___ TASK INPUTS

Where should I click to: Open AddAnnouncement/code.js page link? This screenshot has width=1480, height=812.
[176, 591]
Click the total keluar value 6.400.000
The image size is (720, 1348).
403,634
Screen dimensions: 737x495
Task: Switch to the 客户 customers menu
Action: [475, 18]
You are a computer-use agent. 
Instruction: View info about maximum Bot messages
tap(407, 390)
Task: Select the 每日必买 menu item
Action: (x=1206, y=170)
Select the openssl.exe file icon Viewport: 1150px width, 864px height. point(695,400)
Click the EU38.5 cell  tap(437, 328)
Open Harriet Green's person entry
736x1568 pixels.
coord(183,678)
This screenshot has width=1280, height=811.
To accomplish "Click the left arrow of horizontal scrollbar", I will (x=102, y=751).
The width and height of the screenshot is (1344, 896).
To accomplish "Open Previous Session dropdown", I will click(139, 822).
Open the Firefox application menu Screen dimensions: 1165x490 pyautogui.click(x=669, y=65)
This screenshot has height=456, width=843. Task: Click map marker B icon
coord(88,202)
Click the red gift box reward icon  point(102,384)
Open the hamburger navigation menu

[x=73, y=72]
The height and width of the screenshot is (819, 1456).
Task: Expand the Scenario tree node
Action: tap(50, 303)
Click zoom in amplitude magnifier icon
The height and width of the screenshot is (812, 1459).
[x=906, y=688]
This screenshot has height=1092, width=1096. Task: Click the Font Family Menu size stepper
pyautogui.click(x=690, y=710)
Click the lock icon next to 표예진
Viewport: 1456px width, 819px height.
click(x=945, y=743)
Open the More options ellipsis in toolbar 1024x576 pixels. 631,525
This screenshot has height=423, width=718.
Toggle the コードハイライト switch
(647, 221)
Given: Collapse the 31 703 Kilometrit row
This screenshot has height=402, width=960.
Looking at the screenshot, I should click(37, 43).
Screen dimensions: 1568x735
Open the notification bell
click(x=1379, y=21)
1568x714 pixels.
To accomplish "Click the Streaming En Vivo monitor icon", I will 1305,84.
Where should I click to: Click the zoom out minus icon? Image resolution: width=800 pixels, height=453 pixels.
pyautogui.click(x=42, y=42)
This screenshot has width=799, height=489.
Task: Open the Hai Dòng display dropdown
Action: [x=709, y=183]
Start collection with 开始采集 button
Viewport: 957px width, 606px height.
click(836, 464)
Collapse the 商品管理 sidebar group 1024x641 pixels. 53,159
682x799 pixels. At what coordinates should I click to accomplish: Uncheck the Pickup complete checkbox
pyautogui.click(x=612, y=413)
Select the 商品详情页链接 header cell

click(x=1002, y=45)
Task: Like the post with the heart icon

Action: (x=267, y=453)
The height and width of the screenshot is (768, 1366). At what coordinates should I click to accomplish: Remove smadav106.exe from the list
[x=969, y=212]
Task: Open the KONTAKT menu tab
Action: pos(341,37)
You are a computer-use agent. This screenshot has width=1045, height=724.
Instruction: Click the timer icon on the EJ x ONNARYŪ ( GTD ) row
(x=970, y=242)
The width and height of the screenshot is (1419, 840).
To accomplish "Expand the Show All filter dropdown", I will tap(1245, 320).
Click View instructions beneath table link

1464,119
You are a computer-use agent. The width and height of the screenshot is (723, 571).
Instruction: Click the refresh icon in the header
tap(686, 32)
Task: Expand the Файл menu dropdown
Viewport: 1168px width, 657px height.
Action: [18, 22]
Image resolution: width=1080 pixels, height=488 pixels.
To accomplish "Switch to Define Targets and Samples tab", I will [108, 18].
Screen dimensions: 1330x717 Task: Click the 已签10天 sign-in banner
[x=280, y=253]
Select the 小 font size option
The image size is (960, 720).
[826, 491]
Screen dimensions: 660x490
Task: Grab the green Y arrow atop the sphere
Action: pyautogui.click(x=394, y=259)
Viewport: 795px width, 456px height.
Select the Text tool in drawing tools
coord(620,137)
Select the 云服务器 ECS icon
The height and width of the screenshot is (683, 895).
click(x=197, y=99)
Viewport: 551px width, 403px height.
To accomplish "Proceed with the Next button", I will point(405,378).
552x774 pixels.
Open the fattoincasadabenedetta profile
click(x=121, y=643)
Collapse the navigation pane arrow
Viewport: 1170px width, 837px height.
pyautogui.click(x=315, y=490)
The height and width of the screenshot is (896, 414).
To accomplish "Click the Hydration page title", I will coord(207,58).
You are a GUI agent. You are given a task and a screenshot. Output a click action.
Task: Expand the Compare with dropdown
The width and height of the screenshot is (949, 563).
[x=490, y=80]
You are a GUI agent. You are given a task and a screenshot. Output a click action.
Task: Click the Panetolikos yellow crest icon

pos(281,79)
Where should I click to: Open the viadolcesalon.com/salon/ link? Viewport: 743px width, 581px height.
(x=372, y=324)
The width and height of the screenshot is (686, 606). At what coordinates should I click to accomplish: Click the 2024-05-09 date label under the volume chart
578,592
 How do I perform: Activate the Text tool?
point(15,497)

______

**SET EXERCISE**
Pull out every line in the records above that contains the word "Where", matching its capitalization exactly, and copy each one in full.

**EXPECTED OUTPUT**
Where should I click to: Open AddAnnouncement/code.js page link? This screenshot has width=1480, height=812.
Where should I click to: Click the zoom out minus icon? Image resolution: width=800 pixels, height=453 pixels.
Where should I click to: Open the viadolcesalon.com/salon/ link? Viewport: 743px width, 581px height.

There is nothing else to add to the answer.